Those wanting to learn more about how crypto-assets can pose potential financial crime risks should perhaps look at new findings published by UK Finance.
The self-acclaimed ‘voice for the banking and finance industry’ published the “Navigating the path to respectability” report earlier this week, looking at how people can make sense of financial crime risk caused by cryptocurrencies and how this can be managed to mitigate these jeopardies.
PWC recently revealed how serious this issue currently is, with its recent Global Economic Survey showing that more than half (56 percent) of organizations have experienced fraud in the last two years. This represents the highest proportion on record.
Chairman of UK Finance Bob Wigley wrote in the foreword for the report: “Economic crime threats are continually evolving, impacted by the emergence of new technologies, services and products, and the crypto asset sector is no exception.”
He noted that many countries, including the UK, have legislated to regulate crypto assets firms for anti-money laundering and counter-terrorist financing. However, this is currently the transitional period, and this legislation can be difficult to apply to this industry due to the “semi-anonymous nature of crypto assets and the fast pace of change across technology, business models and regulation”.
Despite many firms working with financial crime controls, there are still lots that have been using new technology to increase anonymity and go under the radar of fraud prevention strategies.
UK Finance looked at the range of crypto-asset business activity, as well as financial crime risk, in order to “help financial institutions inform their risk appetite and take a more considered approach to risk management”.
Mr. Wigley stated that while it is essential the regulated private sector does everything it can to ensure legal compliance, policymakers, and regulators also need to do their part for effective risk management.
Currently, policymakers within the UK are developing financial crime regulations to achieve a balance between reducing the risks of illegal finance activity while also supporting innovation in the crypto asset sector, which will benefit consumers and the economy in the long term.
UK Finance, which represents around 300 businesses across the financial industry, concluded that encouraging different sectors to work together would help create a “potential roadmap for collaborative ventures”.
These include public-private partnerships and the sharing of intelligence; greater engagement with crypto-sector trade bodies; and financial institutions onboarding and offboarding of clients to adhere to financial crime rules.
“Given the global nature of crypto assets, an enhanced level of cooperation and collaboration between regulators and the industry is required,” the report stated, adding: “In line with regulatory objectives, this could lead to more efficient registration, supervision, and consumer protection.”
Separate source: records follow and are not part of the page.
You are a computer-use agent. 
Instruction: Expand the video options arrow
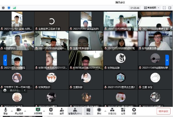pyautogui.click(x=25, y=111)
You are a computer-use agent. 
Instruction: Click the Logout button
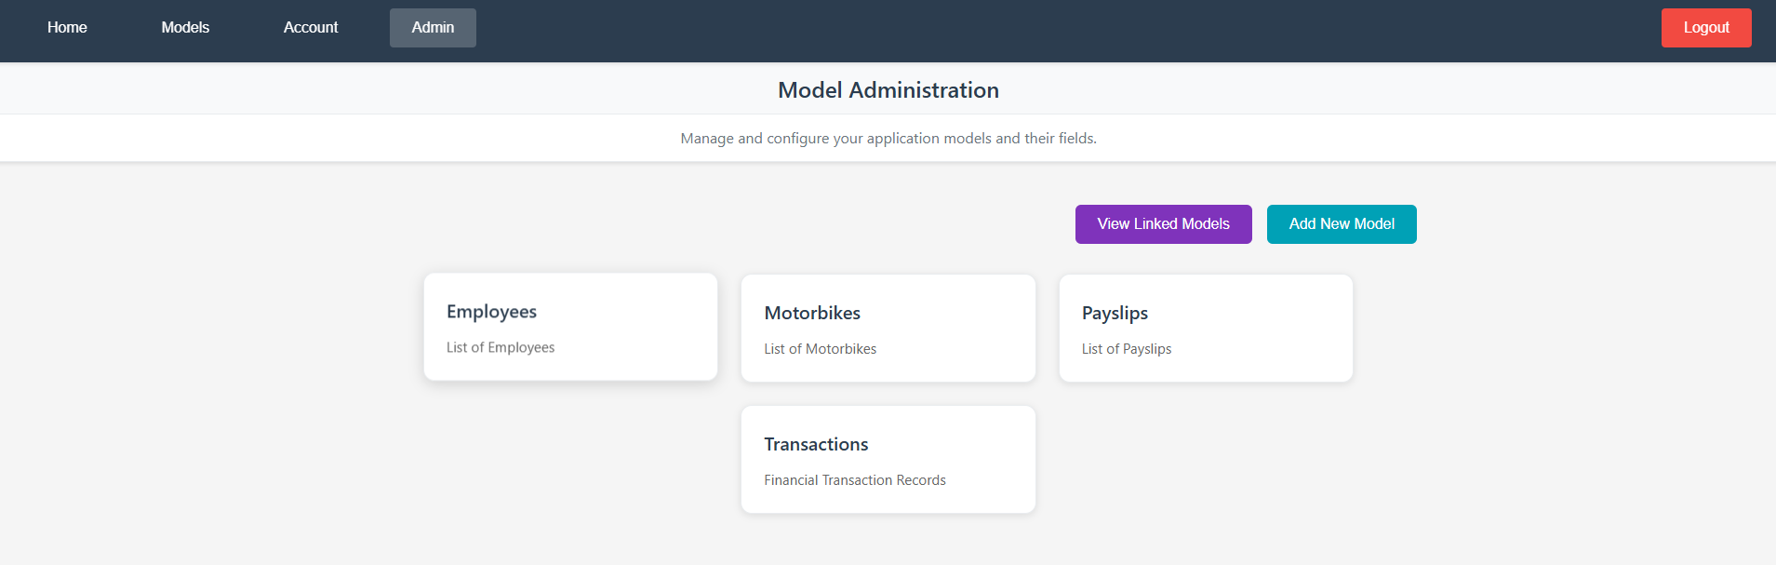tap(1705, 27)
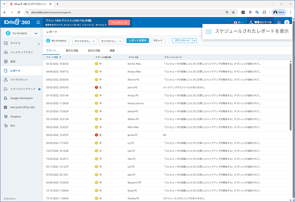Open the user avatar "S" profile menu

pyautogui.click(x=287, y=22)
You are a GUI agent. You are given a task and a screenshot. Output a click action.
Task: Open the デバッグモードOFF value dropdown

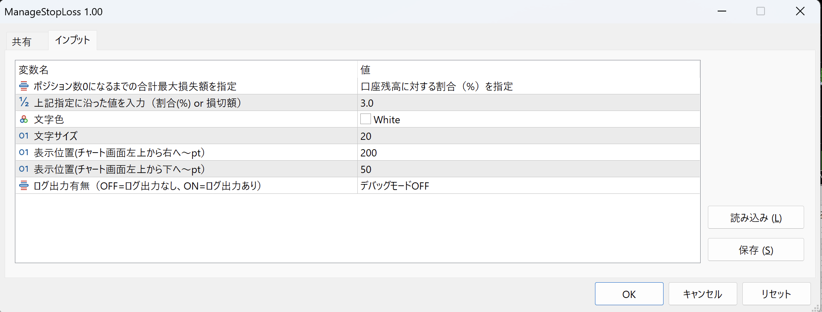[528, 186]
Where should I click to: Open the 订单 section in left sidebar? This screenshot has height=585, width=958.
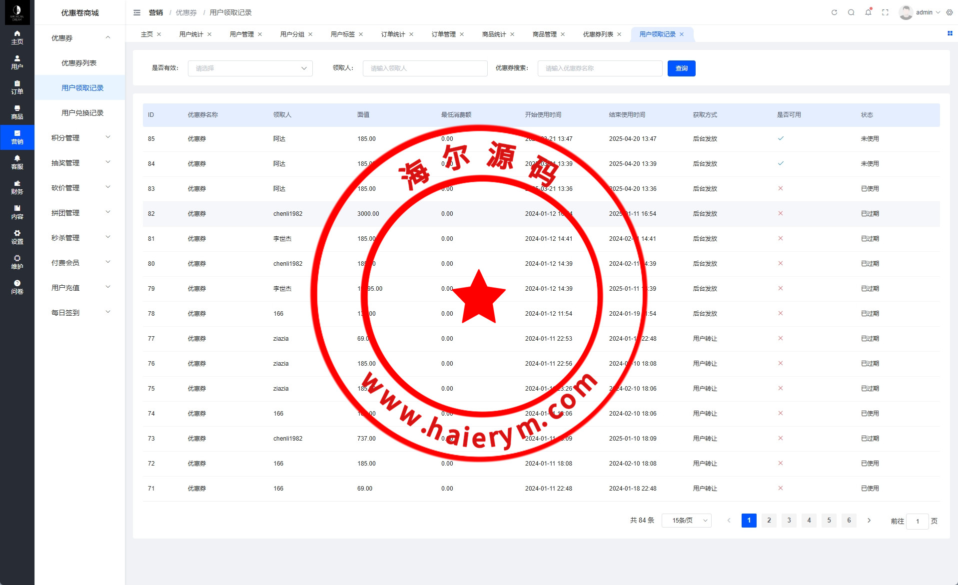coord(17,87)
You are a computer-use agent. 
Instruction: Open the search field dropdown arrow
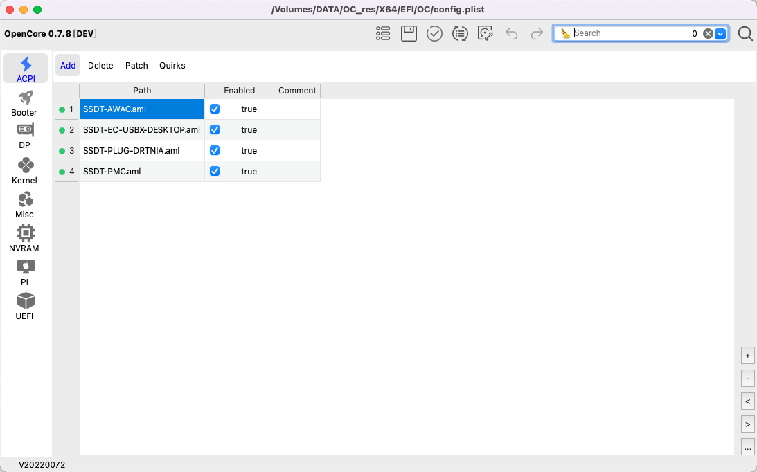(x=719, y=33)
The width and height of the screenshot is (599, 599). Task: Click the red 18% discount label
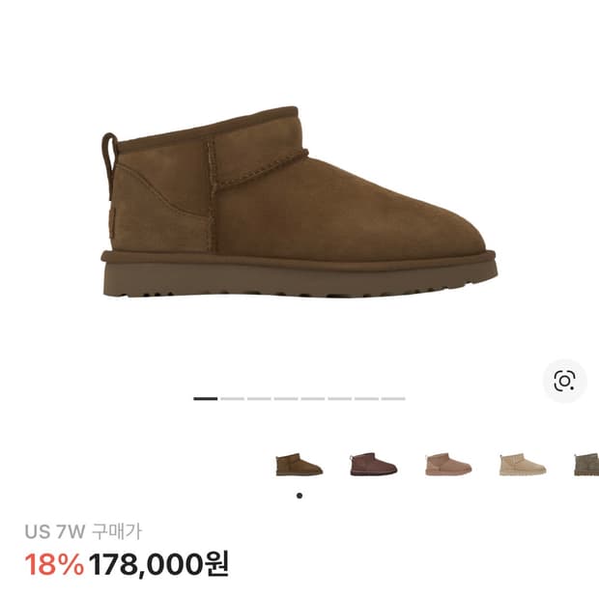click(x=54, y=564)
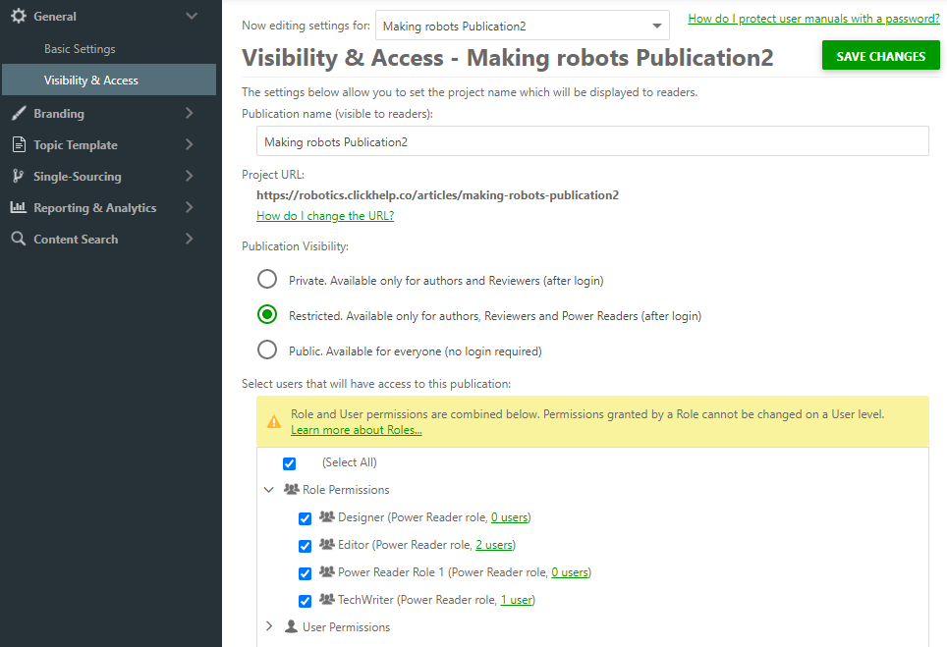This screenshot has height=647, width=947.
Task: Choose the Public visibility option
Action: click(267, 350)
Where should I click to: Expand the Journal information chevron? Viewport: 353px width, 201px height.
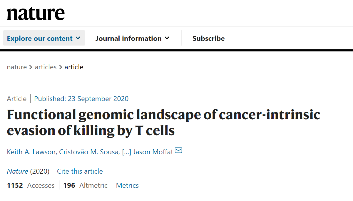click(x=167, y=38)
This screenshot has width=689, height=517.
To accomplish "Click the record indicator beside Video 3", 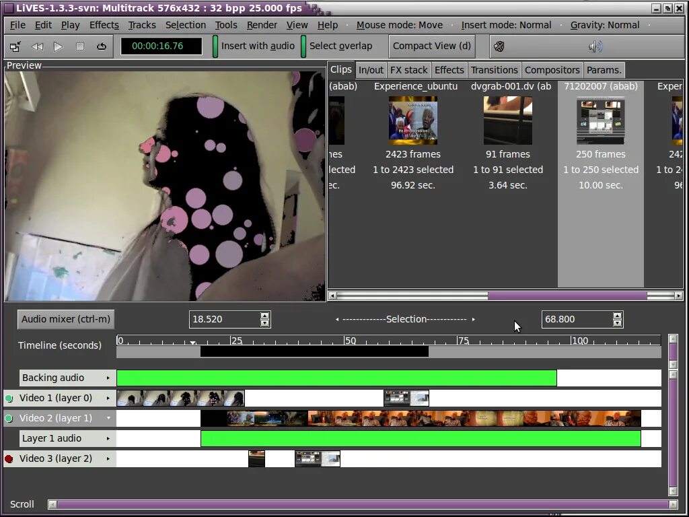I will coord(7,458).
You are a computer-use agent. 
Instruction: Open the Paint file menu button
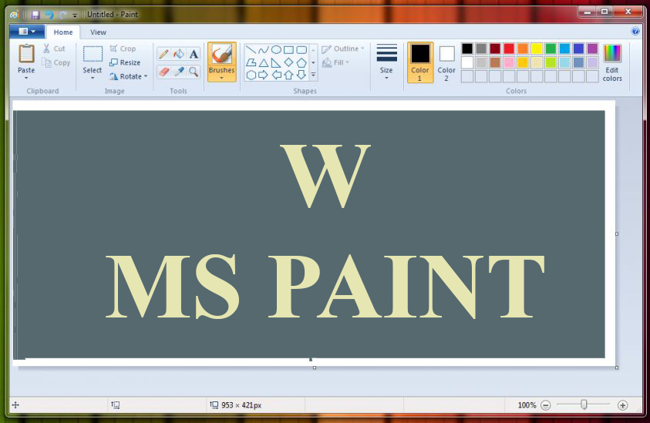pos(27,32)
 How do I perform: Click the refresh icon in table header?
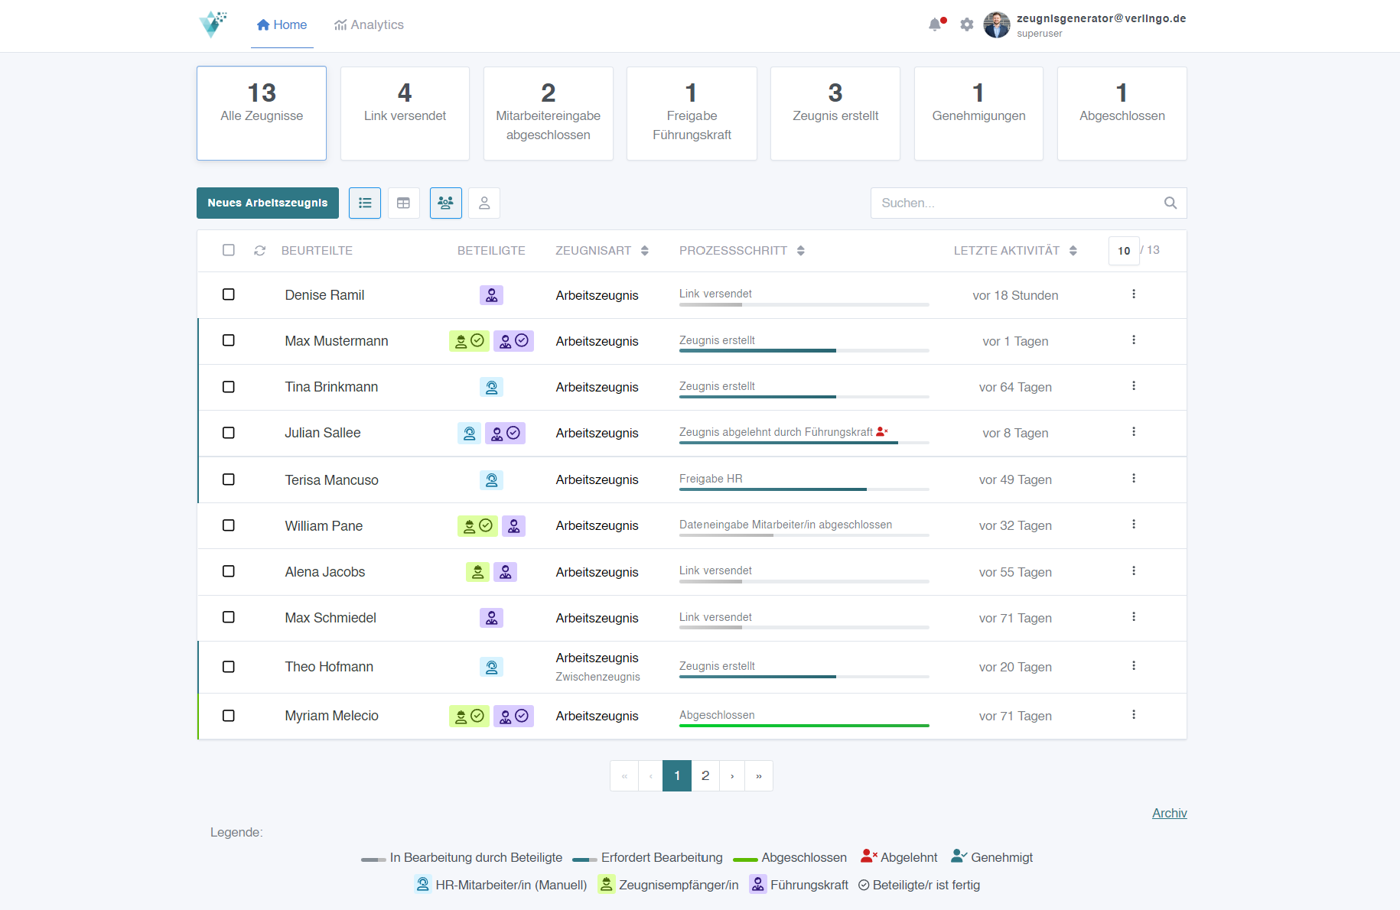260,251
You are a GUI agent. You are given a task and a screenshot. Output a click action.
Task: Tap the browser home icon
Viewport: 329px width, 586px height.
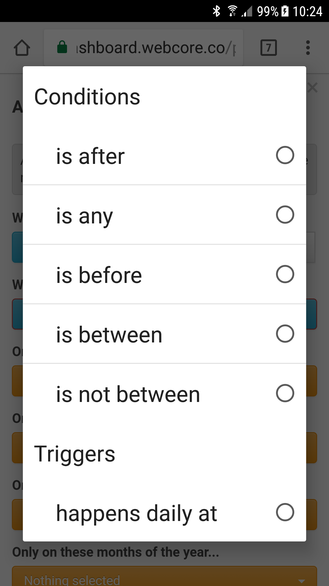coord(22,48)
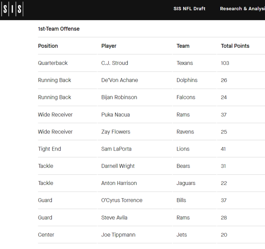Open the Research & Analysis menu
Viewport: 265px width, 249px height.
pyautogui.click(x=242, y=9)

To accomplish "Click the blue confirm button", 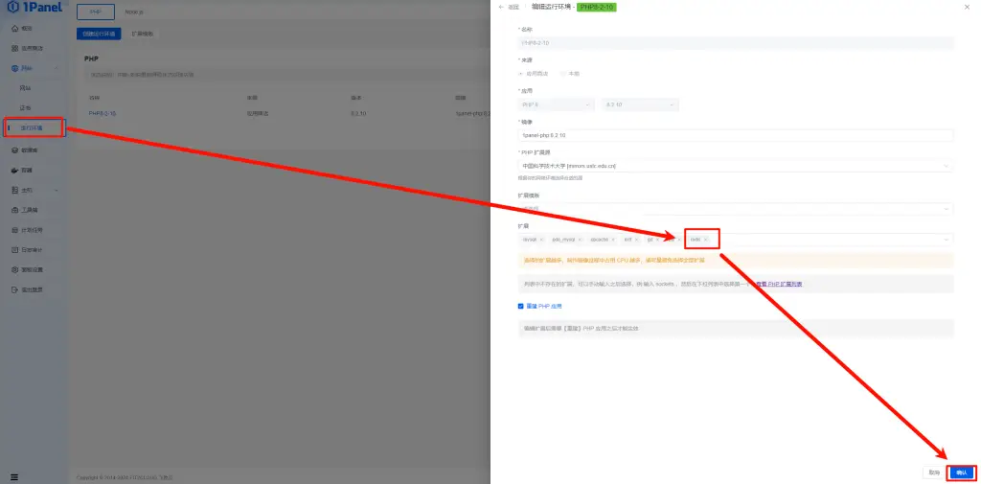I will (962, 472).
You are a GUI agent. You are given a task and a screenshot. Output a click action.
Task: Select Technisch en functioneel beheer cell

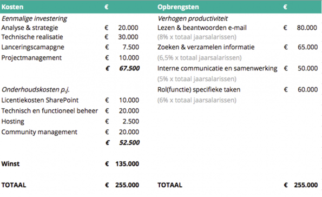pyautogui.click(x=49, y=111)
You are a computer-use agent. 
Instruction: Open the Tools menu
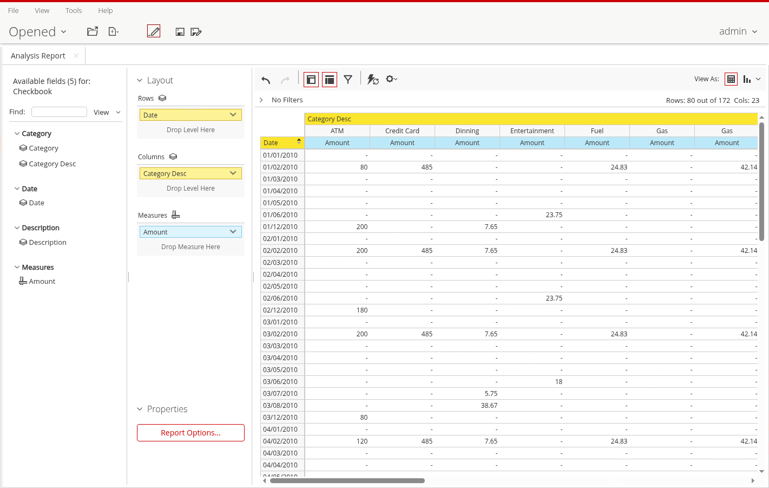point(74,10)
It noted that banks, for instance, are beginning to partner with crypto asset companies due to a rise in demand from clients.
In order to protect consumers more and encourage a greater number of investors to consider crypto assets, UK Finance suggests setting sensible limits and controls regarding products.
“We are already seeing action in this area from some crypto-exchanges, however, there is more to do in order to fully assuage the concerns of regulators across the globe,” the report concluded.